Dans la croyance particulière des églises pentecôtistes,
le nouveau baptisé adulte se trouve " revêtu d’une puissance
qui le rend capable de porter témoignage " 8. En fait il n’y a jamais
de xénoglossie authentique.
Que le sujet soit en état d’extase ou non lorsqu’il glossolale, n’empêche
qu’il le soit toujours au sens étymologique du mot. Il est en effet hors
de lui-même. Il fait corps, si je puis m’exprimer ainsi, avec cet objet
qui se trouve constitué pour lui par la glossolalie.
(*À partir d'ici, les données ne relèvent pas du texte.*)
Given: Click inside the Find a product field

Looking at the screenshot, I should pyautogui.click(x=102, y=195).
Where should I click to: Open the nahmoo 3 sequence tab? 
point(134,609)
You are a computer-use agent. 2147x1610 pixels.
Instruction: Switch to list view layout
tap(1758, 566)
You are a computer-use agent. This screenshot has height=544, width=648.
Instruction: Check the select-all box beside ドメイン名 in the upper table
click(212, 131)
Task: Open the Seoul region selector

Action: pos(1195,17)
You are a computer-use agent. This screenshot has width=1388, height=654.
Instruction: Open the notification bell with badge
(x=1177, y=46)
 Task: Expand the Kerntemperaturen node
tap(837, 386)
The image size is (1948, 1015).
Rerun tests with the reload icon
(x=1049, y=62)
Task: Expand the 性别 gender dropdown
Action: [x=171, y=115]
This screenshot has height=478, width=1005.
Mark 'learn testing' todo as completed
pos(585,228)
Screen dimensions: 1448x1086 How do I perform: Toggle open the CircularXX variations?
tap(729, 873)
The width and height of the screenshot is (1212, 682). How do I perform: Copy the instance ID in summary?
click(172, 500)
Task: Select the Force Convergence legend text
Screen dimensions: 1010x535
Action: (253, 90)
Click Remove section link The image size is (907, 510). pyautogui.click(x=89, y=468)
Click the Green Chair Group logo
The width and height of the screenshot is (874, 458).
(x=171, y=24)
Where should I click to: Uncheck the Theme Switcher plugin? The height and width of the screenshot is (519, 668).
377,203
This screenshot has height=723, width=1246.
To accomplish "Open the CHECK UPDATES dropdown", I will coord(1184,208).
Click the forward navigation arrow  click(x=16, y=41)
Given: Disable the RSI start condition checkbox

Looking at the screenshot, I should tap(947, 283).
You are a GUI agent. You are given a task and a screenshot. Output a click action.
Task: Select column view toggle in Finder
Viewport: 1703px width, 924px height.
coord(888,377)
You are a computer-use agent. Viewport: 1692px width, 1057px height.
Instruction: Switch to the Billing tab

Car le discours
glossolalique est de l’ordre de l’objet, au sens que lui donne la théorie
analytique, c’est-à-dire objet du désir, de la même manière
que ce que l’on appelle abusivement le langage musical. Tout ce que j’ai apporté
exclut que l’on puisse faire de la glossolalie une formation de l’inconscient
au même titre que le rêve, le lapsus, le mot d’esprit ou l’acte
manqué.
Si la clinique psychiatrique, d’autre part, peut la considérer valablement
comme de l’ordre du symptôme, il est également exclu de le concevoir
ainsi du point de vue de la psychanalyse.
Une difficulté reste pourtant. Elle tient à l’ambiguïté
dans la doctrine entre l’objet et l’instrument.